* WHAT THIS TASK INVOLVES: According to the text below on the Power from the Prairie project, what transmission capacity is proposed for the project?

* TEXT EXTRACT:
--------------------

Melanie Schmeida is Client Service Leader at Louis Perry Group, a CDM Smith Company.

Power from the Prairie is a proposed 4,000 Megawatt HVDC transmission project in the wind-rich energy resource of the Upper Midwest.

The Northern Prairie region of the United States (i.e., Wyoming, Nebraska, the Dakotas, etc.) has an abundance of wind and wide-open spaces that could be used to develop large, wind-powered electricity generation resources. The opportunity is daily, bi-directional renewable energy swaps between California, the Northern Prairie, Chicago and points East.

Past studies by the Midcontinent Independent System Operator (MISO) have shown that a national high-voltage direct current (HVDC) power transmission grid could significantly improve the capability of wind to reliably and economically supply power to load. But the practical hurdles to developing a suitable nationwide power grid all-at-once are a barrier to such a solution. However, it may be possible to initially achieve such economies and reliable production at a more focused, regional scale, as building blocks toward an eventual nationwide system. Such regional scale must have an abundance of wind (and potentially solar energy too), access to significant markets for such electricity, and the capability to add large-scale, grid-level energy storage where available and cost-effective.

--------------------

* SUPPLIED DATA:

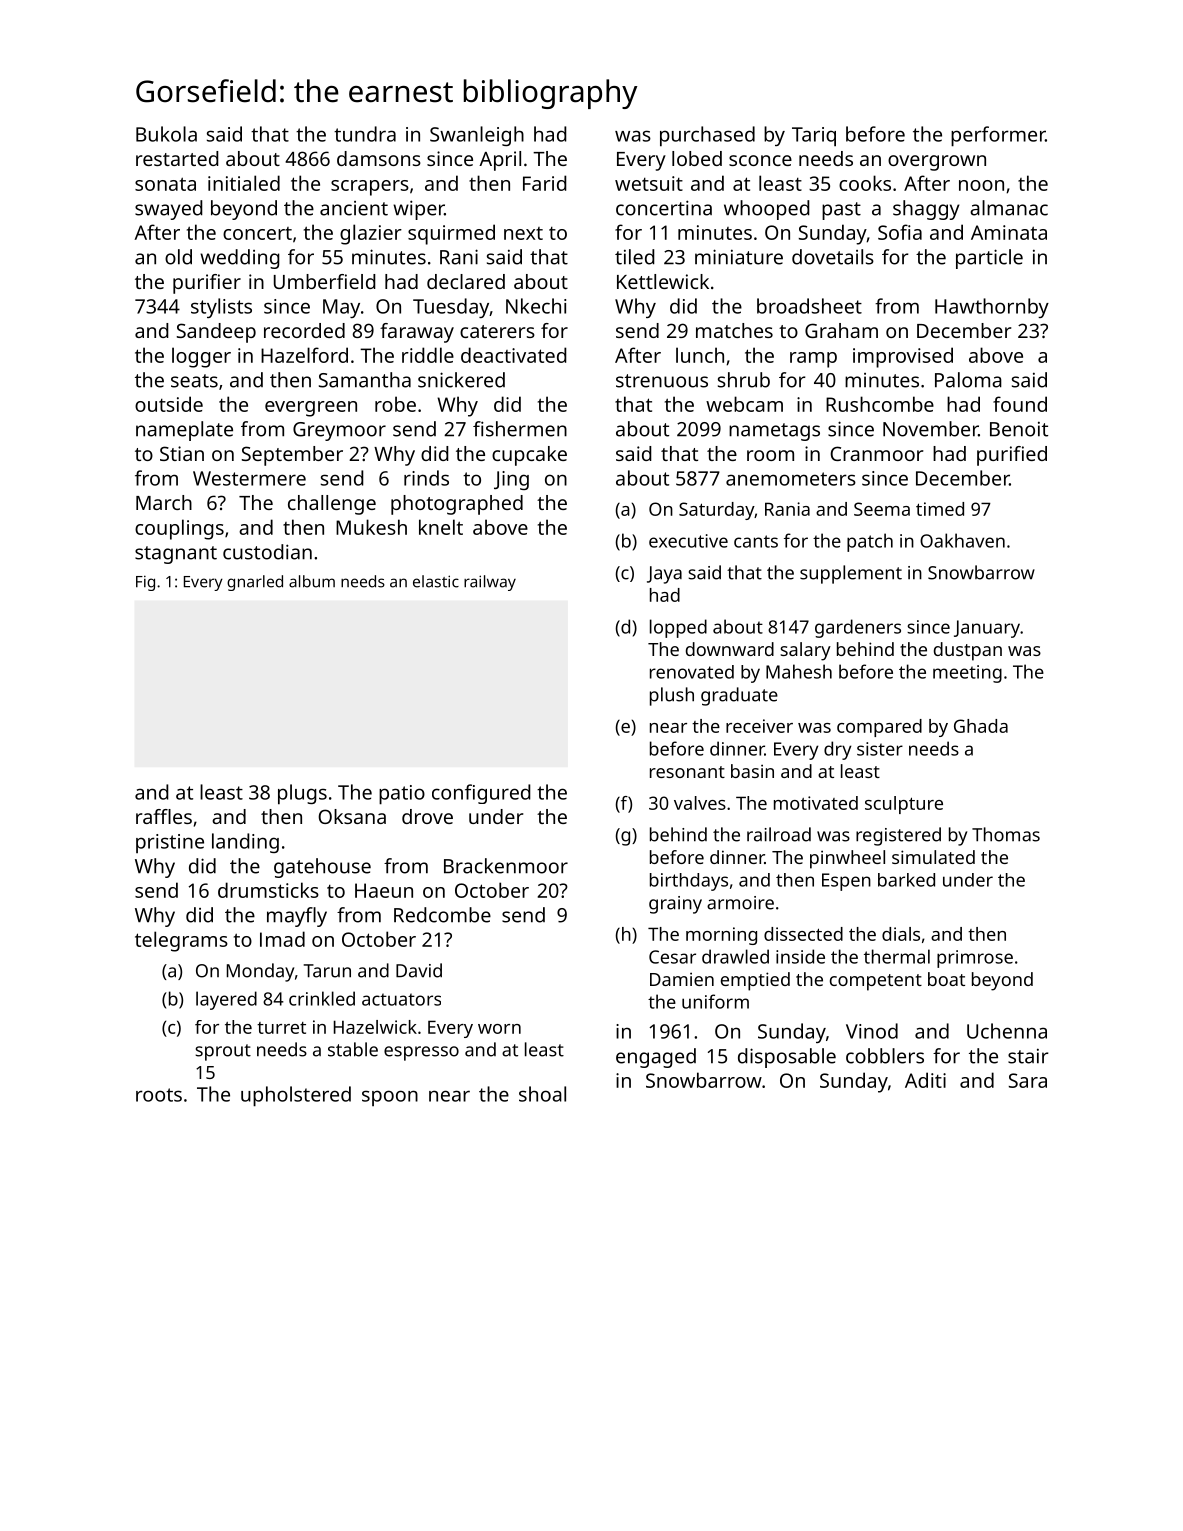 Image resolution: width=1183 pixels, height=1531 pixels. Describe the element at coordinates (833, 257) in the image. I see `dovetails` at that location.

--------------------

* EXPECTED ANSWER: Power from the Prairie is proposed as a 4,000-megawatt HVDC transmission project.